What to produce>
Print out the records in full, keeping each word unchanged.
####
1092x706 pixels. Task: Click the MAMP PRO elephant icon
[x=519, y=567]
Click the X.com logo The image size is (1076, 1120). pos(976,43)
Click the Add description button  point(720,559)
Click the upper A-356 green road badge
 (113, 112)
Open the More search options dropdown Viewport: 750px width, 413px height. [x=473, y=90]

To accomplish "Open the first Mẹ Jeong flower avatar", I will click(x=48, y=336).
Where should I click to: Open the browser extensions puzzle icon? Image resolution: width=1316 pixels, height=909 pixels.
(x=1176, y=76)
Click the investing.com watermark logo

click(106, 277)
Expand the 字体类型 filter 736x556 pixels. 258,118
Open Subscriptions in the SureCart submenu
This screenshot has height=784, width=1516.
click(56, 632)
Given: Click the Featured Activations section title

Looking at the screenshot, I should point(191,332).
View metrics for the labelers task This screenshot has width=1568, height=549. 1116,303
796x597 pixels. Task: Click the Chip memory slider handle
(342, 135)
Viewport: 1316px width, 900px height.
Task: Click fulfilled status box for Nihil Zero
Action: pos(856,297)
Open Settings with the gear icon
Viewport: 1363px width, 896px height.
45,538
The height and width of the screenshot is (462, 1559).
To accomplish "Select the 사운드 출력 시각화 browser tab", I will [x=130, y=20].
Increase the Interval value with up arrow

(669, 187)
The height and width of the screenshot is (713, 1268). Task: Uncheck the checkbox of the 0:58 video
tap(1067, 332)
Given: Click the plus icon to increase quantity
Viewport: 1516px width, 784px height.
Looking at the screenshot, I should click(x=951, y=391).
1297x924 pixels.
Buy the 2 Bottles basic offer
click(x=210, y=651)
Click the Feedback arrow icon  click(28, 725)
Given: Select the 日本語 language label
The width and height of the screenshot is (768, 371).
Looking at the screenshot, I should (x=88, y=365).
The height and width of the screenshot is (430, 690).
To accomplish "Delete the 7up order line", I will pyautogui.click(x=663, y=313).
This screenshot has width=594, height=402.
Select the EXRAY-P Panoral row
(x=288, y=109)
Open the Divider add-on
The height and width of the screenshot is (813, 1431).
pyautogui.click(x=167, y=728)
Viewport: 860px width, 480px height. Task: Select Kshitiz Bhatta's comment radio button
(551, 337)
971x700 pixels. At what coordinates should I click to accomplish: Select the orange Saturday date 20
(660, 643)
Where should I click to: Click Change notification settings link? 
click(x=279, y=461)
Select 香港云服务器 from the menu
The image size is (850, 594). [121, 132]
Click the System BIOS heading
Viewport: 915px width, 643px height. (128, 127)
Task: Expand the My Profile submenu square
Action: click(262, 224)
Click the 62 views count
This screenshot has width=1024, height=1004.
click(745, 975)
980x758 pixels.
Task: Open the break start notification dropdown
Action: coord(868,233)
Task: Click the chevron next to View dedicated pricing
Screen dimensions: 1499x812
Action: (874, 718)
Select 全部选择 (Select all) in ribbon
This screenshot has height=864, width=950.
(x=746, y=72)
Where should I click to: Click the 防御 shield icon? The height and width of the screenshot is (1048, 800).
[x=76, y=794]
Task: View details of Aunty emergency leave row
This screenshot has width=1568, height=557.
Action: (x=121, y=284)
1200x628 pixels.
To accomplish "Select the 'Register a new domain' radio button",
####
Written answer>
1092x706 pixels. Task: Click the MAMP PRO elephant icon
[x=519, y=567]
Click the X.com logo The image size is (1076, 1120). pos(976,43)
Click the Add description button  point(720,559)
Click the upper A-356 green road badge
 (113, 112)
Open the More search options dropdown Viewport: 750px width, 413px height. [x=473, y=90]

To accomplish "Open the first Mẹ Jeong flower avatar", I will click(x=48, y=336).
Where should I click to: Open the browser extensions puzzle icon? Image resolution: width=1316 pixels, height=909 pixels.
(x=1176, y=76)
Click the investing.com watermark logo

click(106, 277)
Expand the 字体类型 filter 736x556 pixels. 258,118
Open Subscriptions in the SureCart submenu
This screenshot has height=784, width=1516.
click(56, 632)
Given: Click the Featured Activations section title

Looking at the screenshot, I should point(191,332).
View metrics for the labelers task This screenshot has width=1568, height=549. 1116,303
796x597 pixels. Task: Click the Chip memory slider handle
(342, 135)
Viewport: 1316px width, 900px height.
Task: Click fulfilled status box for Nihil Zero
Action: pos(856,297)
Open Settings with the gear icon
Viewport: 1363px width, 896px height.
45,538
The height and width of the screenshot is (462, 1559).
To accomplish "Select the 사운드 출력 시각화 browser tab", I will [x=130, y=20].
Increase the Interval value with up arrow

(669, 187)
The height and width of the screenshot is (713, 1268). Task: Uncheck the checkbox of the 0:58 video
tap(1067, 332)
Given: Click the plus icon to increase quantity
Viewport: 1516px width, 784px height.
Looking at the screenshot, I should click(x=951, y=391).
1297x924 pixels.
Buy the 2 Bottles basic offer
click(x=210, y=651)
Click the Feedback arrow icon  click(28, 725)
Given: Select the 日本語 language label
The width and height of the screenshot is (768, 371).
Looking at the screenshot, I should (x=88, y=365).
The height and width of the screenshot is (430, 690).
To accomplish "Delete the 7up order line", I will pyautogui.click(x=663, y=313).
This screenshot has width=594, height=402.
Select the EXRAY-P Panoral row
(x=288, y=109)
Open the Divider add-on
The height and width of the screenshot is (813, 1431).
pyautogui.click(x=167, y=728)
Viewport: 860px width, 480px height. Task: Select Kshitiz Bhatta's comment radio button
(551, 337)
971x700 pixels. At what coordinates should I click to accomplish: Select the orange Saturday date 20
(660, 643)
Where should I click to: Click Change notification settings link? 
click(x=279, y=461)
Select 香港云服务器 from the menu
The image size is (850, 594). [121, 132]
Click the System BIOS heading
Viewport: 915px width, 643px height. (128, 127)
Task: Expand the My Profile submenu square
Action: click(262, 224)
Click the 62 views count
This screenshot has width=1024, height=1004.
click(745, 975)
980x758 pixels.
Task: Open the break start notification dropdown
Action: coord(868,233)
Task: Click the chevron next to View dedicated pricing
Screen dimensions: 1499x812
Action: (874, 718)
Select 全部选择 (Select all) in ribbon
This screenshot has height=864, width=950.
(x=746, y=72)
Where should I click to: Click the 防御 shield icon? The height and width of the screenshot is (1048, 800).
[x=76, y=794]
Task: View details of Aunty emergency leave row
This screenshot has width=1568, height=557.
Action: (x=121, y=284)
1200x628 pixels.
To accomplish "Select the 'Register a new domain' radio button",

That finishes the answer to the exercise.